Transactions with a value of $100,000 or greater have skyrocketed by a whopping 891%. More than 1,130 large MATIC transactions are taking place today compared to the 114 large transactions recorded on November 27. The uptrend on this on-chain metric can serve as a proxy to whales positioning themselves for higher prices.
MATIC large transactions
Reasons to be skeptical about Polygon
Reason 1: The recent surge in the market value of Polygon is exciting, but investors need to note that the price action since June 20 has resulted in the formation of three higher highs and three higher lows. These points can be connected using trend lines to form a rising wedge.
The technical setup forecasts a 56% correction to $0.76, obtained by adding the distance between the first swing high and low to the breakout point at $1.76. A lower low below the $1.5 support level will validate the bearish thesis and kick off a new downtrend.

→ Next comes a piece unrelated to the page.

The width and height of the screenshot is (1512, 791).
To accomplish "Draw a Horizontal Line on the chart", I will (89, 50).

For the pessimistic outlook to play out, MATIC price needs to get rejected by the rising wedge’s upper trend line where it currently trades. A breach of resistance level can lead to a retest of the all-time high at $2.7, which might serve to lure uninformed bulls and trap them.
MATIC/USDT 1-day chart
Reason 2: There are three price inefficiencies present below the current price levels and stretch down to $0.39, known as the Fair Value Gap (FVG). These gaps are often filled as market makers push prices down to these levels to collect liquidity.
FVG 3 is the nearest one and ranges from $1.4 to $1.24 and can be accessed after the $1.5 support floor is breached. The second FVG extends from $0.73 to $0.84, which also harbors the theoretical target of the rising wedge formation.

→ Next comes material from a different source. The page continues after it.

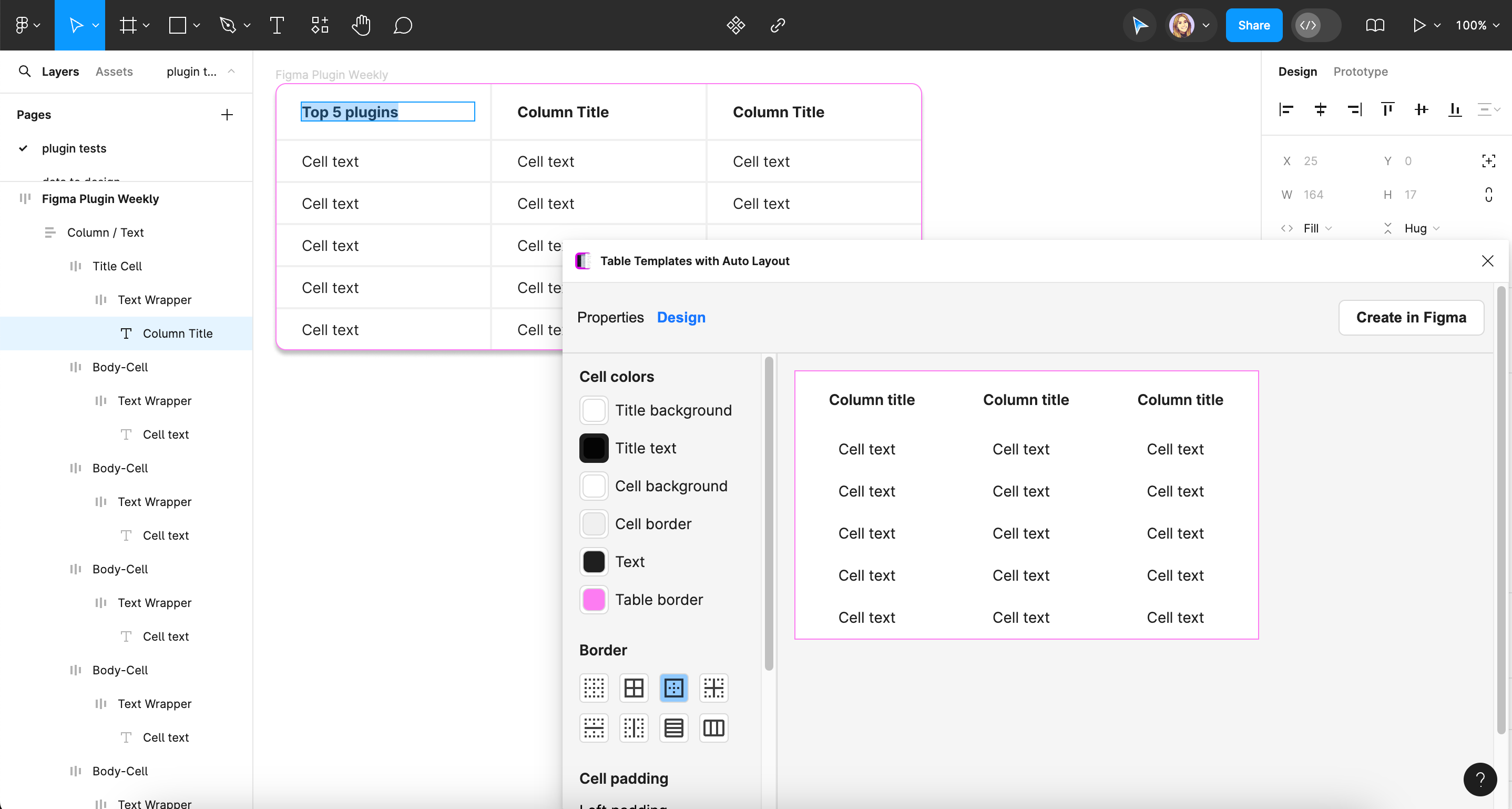Click the copy link icon
1512x809 pixels.
(778, 25)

Reason 3: Adding a tailwind to the bearish thesis is Polygon’s 365-day Market Value to Realized Value (MVRV). This on-chain metric is used to determine the average profit/loss of those investors who purchased MATIC over the past year. A high number indicates that a majority of the holders are in profit and are likely to trigger a sell-off if they decide to forgo their investment.
Polygon’s 365-day MVRV currently hovers around 134%. Interestingly enough, the last two times this on-chain metric surpassed the 140% level a steep price correction followed. Similar price action could result in a 40% retracement as it happened in early September and late October.
MATIC 365-day MVRV chart
Reason 4: MATIC is fast approaching price discovery or a path of least resistance, where it can swiftly move higher and set up new highs. However, IntoTheBlock’s Global In/Out of the Money (GIOM) model shows that stable support levels are present at $2, $1.37, and $0.96, respectively.
The $0.96 is relatively the strongest level of support and harbors 30,870 addresses that purchased 2.31 billion MATIC. These addresses bought the token in a price range that extends from $0.78 to $1.07, where the theoretical target for the rising wedge is present.
If a massive crash were to occur, sellers would quickly push past the $2 support wall and make their way down to $1.37, where 27,040 addresses purchased 946 million MATIC. Still, a stable support level is only present around the $0.96 level, and that is where investors can expect Polygon price to make a comeback.
As seen in the MATIC/USDT 1-day chart, the $1 psychological level is also vital from a technical perspective; together with the on-chain metrics, this level becomes a point of confluence.
In the event of a Bitcoin crash, market participants can expect MATIC price to revisit the $1. Further selling pressure can result in a wick down to $0.76.
While the bearish outlook is tempting for the long-term holders to accumulate more tokens, it relies heavily on a potential crash for the pioneer cryptocurrency. If Bitcoin price decides to pull a 180 and continues to head higher, the bearish outlook for MATIC price becomes less likely.
Keeping the bull trap thesis in mind, a weekly close above the 100% Fibonacci extension level at roughly $3 will indicate a shift in the trend and invalidate the bearish thesis. If so, market participants can expect MATIC price to make its way to the next level at $4.46.